Products that may contain whole grains include breads, cereal, crackers, and pasta. To find what is actually a whole grain, look for the word “whole”. A product marketed as multi-grain or wheat is not whole unless the word “whole” appears in the ingredient list. Whether the grain is wheat, oats, rye, brown rice, the word “whole” should be included as the first or second ingredient. Food labeled “wheat flour” is not whole grain unless it is labeled “whole grain wheat flour.” See also tips to identify whole grains from the whole grains council.
Whole grain pasta and bread are nutritionally superior to enriched or white flour counterparts and have a more robust flavor. Whole-grain pasta made without gluten, such as brown rice, quinoa, and buckwheat, is particularly tasty.

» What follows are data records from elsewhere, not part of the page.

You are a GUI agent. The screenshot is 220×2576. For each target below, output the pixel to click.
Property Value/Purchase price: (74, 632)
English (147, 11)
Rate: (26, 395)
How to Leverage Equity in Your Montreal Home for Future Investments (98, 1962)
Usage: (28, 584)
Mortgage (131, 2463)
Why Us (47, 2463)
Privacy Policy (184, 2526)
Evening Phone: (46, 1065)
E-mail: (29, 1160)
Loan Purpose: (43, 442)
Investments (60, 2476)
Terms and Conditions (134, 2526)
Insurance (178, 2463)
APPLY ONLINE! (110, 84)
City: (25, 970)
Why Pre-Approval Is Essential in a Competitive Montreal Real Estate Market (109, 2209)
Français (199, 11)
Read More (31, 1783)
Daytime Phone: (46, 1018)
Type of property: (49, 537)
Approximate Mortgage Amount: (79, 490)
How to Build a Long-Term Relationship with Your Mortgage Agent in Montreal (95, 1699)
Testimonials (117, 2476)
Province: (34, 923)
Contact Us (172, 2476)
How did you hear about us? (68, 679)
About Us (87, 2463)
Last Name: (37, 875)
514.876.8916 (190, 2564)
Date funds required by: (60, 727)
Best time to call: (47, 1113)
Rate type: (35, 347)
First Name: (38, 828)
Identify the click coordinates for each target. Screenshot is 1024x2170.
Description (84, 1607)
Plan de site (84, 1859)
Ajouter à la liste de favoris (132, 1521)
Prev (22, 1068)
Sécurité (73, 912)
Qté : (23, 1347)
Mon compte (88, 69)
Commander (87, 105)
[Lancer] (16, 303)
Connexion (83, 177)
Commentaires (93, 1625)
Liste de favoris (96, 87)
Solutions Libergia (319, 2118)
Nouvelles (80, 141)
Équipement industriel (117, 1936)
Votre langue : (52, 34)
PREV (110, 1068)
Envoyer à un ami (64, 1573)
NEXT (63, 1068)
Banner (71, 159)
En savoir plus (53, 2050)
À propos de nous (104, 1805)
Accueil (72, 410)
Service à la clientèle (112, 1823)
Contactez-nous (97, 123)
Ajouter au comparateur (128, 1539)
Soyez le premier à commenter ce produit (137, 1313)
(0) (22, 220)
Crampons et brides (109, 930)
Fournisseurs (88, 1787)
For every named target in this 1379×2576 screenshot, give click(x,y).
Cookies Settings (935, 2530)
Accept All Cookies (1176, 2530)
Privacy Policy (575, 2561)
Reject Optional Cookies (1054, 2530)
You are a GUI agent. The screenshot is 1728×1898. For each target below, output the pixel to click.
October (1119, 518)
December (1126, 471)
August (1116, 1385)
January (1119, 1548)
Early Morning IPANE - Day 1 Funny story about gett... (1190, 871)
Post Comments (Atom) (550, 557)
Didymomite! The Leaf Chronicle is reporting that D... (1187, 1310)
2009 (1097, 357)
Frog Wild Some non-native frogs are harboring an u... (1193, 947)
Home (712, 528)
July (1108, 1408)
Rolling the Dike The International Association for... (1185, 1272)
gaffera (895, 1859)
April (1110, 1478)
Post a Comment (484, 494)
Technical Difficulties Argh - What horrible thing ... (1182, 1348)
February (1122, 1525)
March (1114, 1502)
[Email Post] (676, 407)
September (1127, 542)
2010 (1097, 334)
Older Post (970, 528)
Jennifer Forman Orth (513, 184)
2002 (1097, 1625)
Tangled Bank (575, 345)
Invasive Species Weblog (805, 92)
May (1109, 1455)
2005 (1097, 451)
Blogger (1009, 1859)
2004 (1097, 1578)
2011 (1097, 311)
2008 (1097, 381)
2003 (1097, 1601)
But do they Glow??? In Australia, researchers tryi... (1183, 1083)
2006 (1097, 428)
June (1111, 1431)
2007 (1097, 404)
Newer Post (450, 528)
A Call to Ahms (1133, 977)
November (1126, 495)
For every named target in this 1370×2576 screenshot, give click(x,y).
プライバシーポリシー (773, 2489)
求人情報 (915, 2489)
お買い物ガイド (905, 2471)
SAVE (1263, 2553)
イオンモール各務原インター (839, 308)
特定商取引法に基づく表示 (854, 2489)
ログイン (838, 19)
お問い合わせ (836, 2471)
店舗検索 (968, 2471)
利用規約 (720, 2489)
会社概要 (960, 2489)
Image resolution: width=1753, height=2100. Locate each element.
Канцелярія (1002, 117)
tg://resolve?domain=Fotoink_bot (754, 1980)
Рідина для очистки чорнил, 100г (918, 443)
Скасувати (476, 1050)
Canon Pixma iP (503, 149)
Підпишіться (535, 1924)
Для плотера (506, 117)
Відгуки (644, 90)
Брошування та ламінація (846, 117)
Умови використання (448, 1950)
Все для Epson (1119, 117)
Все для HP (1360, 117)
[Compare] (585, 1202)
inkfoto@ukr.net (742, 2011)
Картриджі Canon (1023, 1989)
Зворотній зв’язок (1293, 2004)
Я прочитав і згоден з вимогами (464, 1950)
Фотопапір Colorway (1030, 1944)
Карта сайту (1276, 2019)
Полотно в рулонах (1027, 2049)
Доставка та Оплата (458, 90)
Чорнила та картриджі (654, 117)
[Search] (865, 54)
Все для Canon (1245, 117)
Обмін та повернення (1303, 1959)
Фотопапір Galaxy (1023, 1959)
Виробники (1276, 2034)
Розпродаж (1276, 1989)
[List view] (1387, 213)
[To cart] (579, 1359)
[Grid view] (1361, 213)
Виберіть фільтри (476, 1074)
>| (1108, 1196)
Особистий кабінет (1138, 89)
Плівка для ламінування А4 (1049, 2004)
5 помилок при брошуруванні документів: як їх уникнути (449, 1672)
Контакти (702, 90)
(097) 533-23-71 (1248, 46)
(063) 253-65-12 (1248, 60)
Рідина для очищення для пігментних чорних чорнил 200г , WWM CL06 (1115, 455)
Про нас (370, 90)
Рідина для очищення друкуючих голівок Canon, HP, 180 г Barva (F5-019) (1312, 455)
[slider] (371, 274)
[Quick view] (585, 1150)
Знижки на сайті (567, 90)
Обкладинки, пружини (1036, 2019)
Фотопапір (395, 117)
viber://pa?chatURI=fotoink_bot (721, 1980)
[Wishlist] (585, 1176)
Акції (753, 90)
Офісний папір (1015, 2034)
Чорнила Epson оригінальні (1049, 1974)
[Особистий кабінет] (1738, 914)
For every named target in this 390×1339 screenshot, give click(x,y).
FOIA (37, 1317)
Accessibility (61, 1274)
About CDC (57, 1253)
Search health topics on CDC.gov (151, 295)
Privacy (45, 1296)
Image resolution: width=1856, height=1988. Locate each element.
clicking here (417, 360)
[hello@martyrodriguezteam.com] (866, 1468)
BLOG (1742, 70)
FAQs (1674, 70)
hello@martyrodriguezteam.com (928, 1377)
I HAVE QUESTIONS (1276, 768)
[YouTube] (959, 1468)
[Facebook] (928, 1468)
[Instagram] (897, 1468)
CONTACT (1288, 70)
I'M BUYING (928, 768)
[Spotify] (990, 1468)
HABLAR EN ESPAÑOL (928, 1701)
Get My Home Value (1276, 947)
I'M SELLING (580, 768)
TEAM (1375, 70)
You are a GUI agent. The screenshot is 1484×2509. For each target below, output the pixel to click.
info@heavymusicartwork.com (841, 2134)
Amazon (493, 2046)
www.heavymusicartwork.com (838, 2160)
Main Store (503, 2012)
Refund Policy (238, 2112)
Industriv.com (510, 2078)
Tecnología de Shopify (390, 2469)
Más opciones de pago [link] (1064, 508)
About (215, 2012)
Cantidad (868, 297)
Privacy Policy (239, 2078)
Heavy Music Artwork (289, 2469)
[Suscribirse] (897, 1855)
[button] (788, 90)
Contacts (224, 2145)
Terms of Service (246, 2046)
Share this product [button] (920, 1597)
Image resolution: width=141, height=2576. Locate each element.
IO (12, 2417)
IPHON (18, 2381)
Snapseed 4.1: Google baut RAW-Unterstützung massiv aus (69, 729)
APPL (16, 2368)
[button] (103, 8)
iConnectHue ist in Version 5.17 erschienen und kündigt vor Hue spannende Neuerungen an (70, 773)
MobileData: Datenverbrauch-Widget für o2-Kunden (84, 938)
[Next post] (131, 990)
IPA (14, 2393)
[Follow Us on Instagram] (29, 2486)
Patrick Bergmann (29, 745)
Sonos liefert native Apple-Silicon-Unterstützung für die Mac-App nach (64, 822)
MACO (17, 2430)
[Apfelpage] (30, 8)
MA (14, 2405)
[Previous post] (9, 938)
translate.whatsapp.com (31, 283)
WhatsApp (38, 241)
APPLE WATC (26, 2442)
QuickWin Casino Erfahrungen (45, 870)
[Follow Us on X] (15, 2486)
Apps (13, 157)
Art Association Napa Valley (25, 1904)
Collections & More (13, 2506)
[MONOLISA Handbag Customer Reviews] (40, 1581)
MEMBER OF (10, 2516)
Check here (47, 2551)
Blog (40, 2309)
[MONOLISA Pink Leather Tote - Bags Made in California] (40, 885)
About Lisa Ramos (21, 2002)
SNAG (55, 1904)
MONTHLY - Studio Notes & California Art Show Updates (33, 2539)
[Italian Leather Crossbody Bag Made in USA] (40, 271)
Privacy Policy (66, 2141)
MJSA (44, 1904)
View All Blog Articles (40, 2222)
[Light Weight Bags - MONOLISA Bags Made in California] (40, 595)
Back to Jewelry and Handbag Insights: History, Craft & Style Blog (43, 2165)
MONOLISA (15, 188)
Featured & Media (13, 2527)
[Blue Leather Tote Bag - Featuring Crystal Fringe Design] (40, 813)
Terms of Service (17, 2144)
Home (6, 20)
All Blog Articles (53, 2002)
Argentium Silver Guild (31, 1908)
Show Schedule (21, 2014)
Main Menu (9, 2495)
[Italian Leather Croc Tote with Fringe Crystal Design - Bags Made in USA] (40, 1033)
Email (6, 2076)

The chemical contaminants used in growing plants and animals as food, such as pesticides, herbicides, fungicides, fertilizers, genetically modified organisms, growth enhancers, hormones, and antibiotics, are not disclosed on ingredient lists. To ingest clean ingredients, look for organic or minimally processed ingredients. Organic products can not use harmful synthetic chemical additives. Learn what foods are most important to purchase organically.
Purchasing organic products protects you more than yourself. It helps protect wildlife and the environment it depends on from chemical contamination.